Paddling out to the island in question, at first I saw nothing remarkable. Studying the shores from a distance with binoculars I only saw what I thought to be debris washed up from a recent nor’easter. When one of the logs got up and hauled itself back into the water however, I realized that there was more to this log.
What I had stumbled upon turned out to be a colony of adult seals – mostly harbor, but with a couple harp seals thrown in for good measure. I counted 37 adult seals hauled out on that beach, and in short order I had other seals popping up next to my kayak to get a better look at me.
This was not supposed to be happening. This is North Carolina, not Maine. Yet, here they were. And these were not the juveniles that we have come to expect. These were all mature seals, and they were literally everywhere.
Talking with Johnston about this in his office, he grinned from ear to ear. It was ultimately this discovery in 2011 that put Oregon Inlet on the map in terms of seals, and it was right where he wanted to get started.

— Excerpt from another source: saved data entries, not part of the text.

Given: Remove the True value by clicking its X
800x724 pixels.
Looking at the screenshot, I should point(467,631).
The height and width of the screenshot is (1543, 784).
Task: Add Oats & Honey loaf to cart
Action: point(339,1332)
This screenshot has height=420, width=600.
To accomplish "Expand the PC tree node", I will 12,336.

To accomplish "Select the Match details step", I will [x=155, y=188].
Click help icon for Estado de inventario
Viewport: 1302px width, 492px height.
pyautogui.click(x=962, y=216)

“This feeding colony is the southernmost known in the Atlantic, and very little is known about the ecology and population biology of these animals. These are important questions in the context of climate change, as these animals are found at the southernmost limits of their thermal tolerance,” said Johnston. Furthermore, “This area is also the focus of upcoming construction which could impact these animals.”

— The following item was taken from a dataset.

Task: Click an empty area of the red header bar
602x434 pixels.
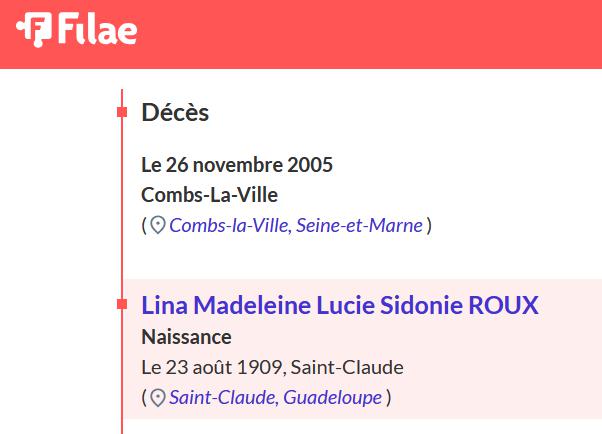Action: coord(369,35)
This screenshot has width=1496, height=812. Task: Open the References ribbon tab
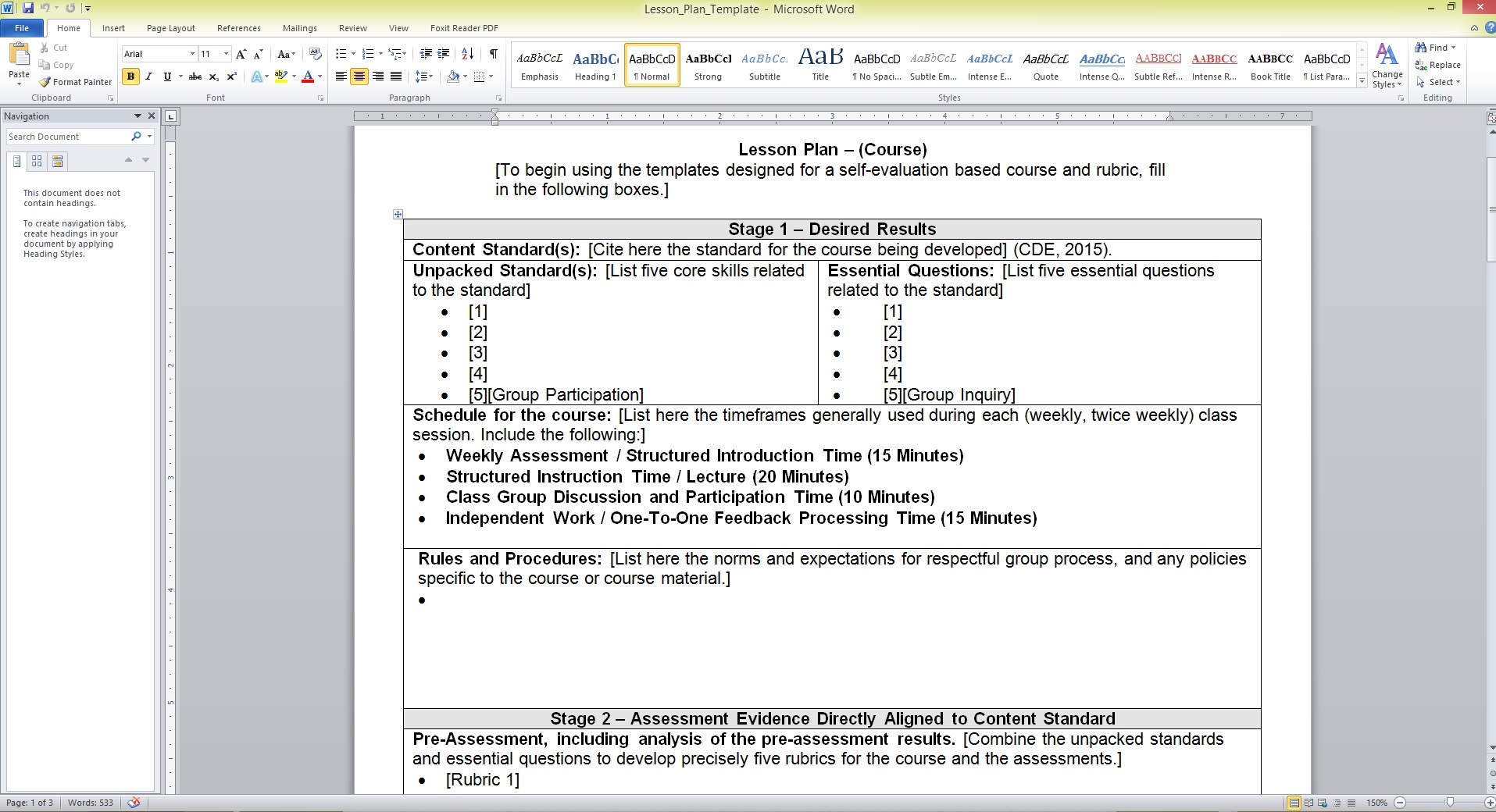[238, 28]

The construction that Johnston was talking about was the proposed replacement of Bonner Bridge, which spans Oregon Inlet. This new, and longer version of the bridge, is to be built right over top of the island that these seals are using. Just what exactly the impact of such long term construction would have on these seals, nobody knows.

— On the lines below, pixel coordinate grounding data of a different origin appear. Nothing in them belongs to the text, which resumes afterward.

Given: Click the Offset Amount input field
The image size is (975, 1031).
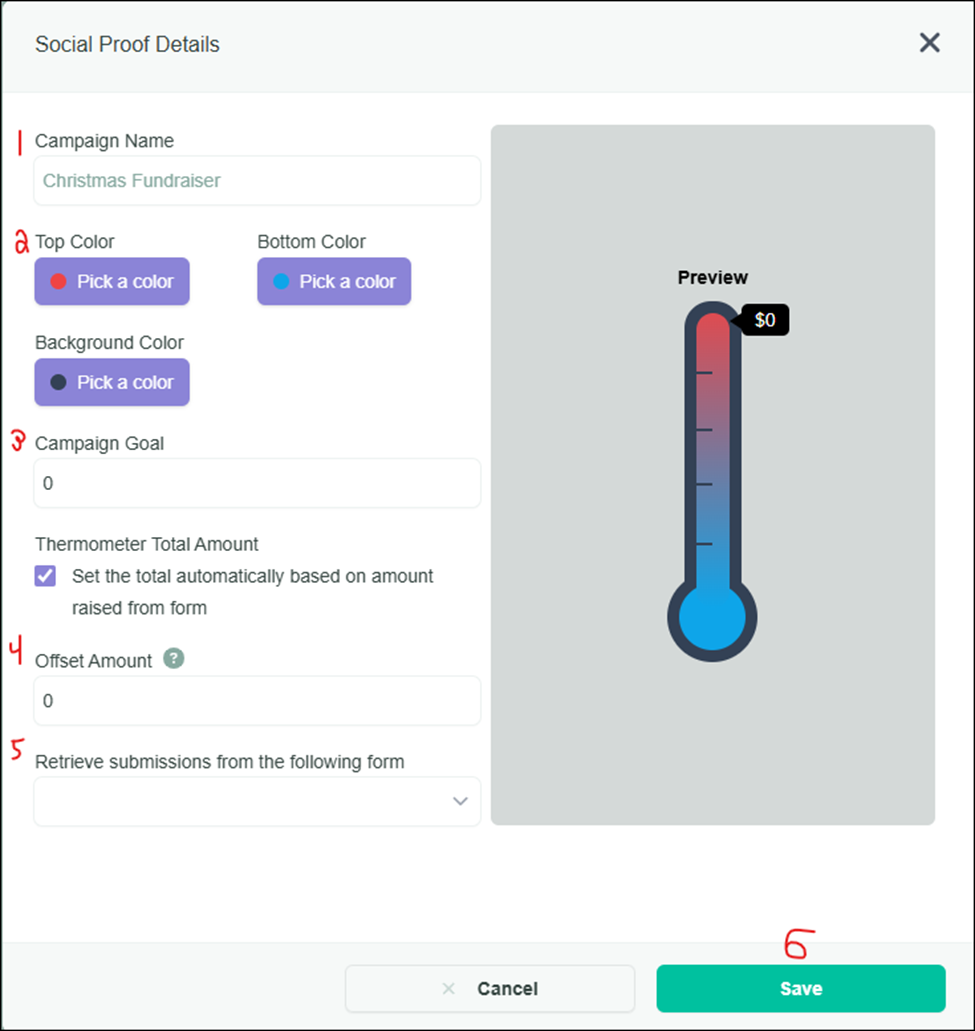Looking at the screenshot, I should coord(257,701).
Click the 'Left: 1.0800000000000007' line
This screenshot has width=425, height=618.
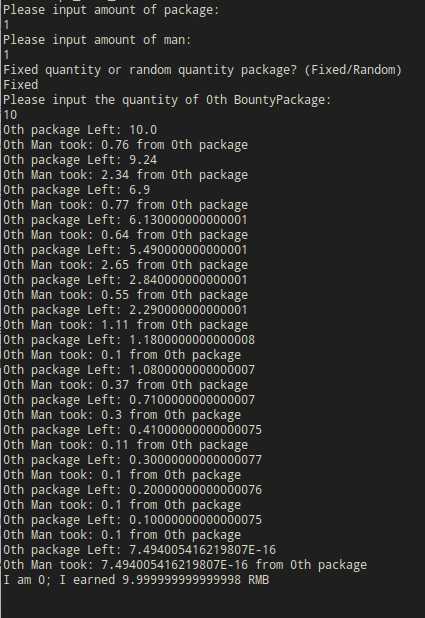129,369
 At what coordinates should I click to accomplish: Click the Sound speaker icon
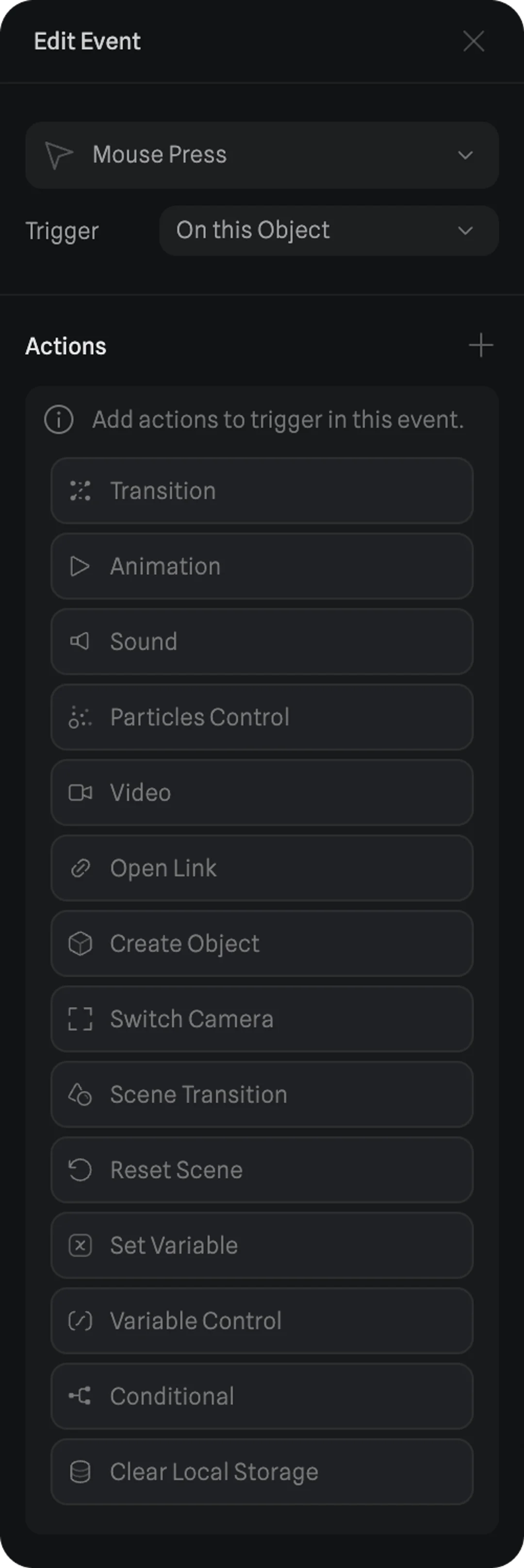coord(81,641)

This study is still in its infancy, and will most likely take several years given the short window of time there is to work with. Next winter Johnston and a team of graduate students will start working with aerial drones, thermal imaging, remote cameras and video to begin intricately piecing together the puzzle of these seal’s use of the Oregon Inlet site.
A harbor seal comes ashore at Indian Beach on Bogue Banks in February 2006.
This is ultimately where I come in, as the team’s photographer and videographer, and how I found myself sitting at Duke’s Marine Research Lab across from Johnston discussing my experience with seals on the Outer Banks and collaborating with one of the top minds in the field.
There is a certain degree of urgency to this whole thing. The situation in the north is changing quickly. Ice packs are changing. Fish populations are changing. Puffin chicks are starving to death because the parents can no longer find hake and herring – two species of fish incidentally that many seals depend upon. The ocean is warmer. Less salty. And God only knows what else. This is why when we see seals beginning to pop up on our coast, especially those that should be lounging around on ice flows, images of canaries in coal mines start dancing in the heads of researchers.
The ocean really is the last frontier for us. It is a world apart from ours. Species that call the oceans home, play by a different set of rules than we do on land, they are constrained by different forces. Theirs is a world kept secret from us, hidden beneath the waves of the sea, guarded by Poseidon. The story of these seals and why they have begun to show up along our beaches is one small part of this mystery. Hopefully it is a part that in the coming years we will be able to shed light upon before our actions as a society dictate it to be too late.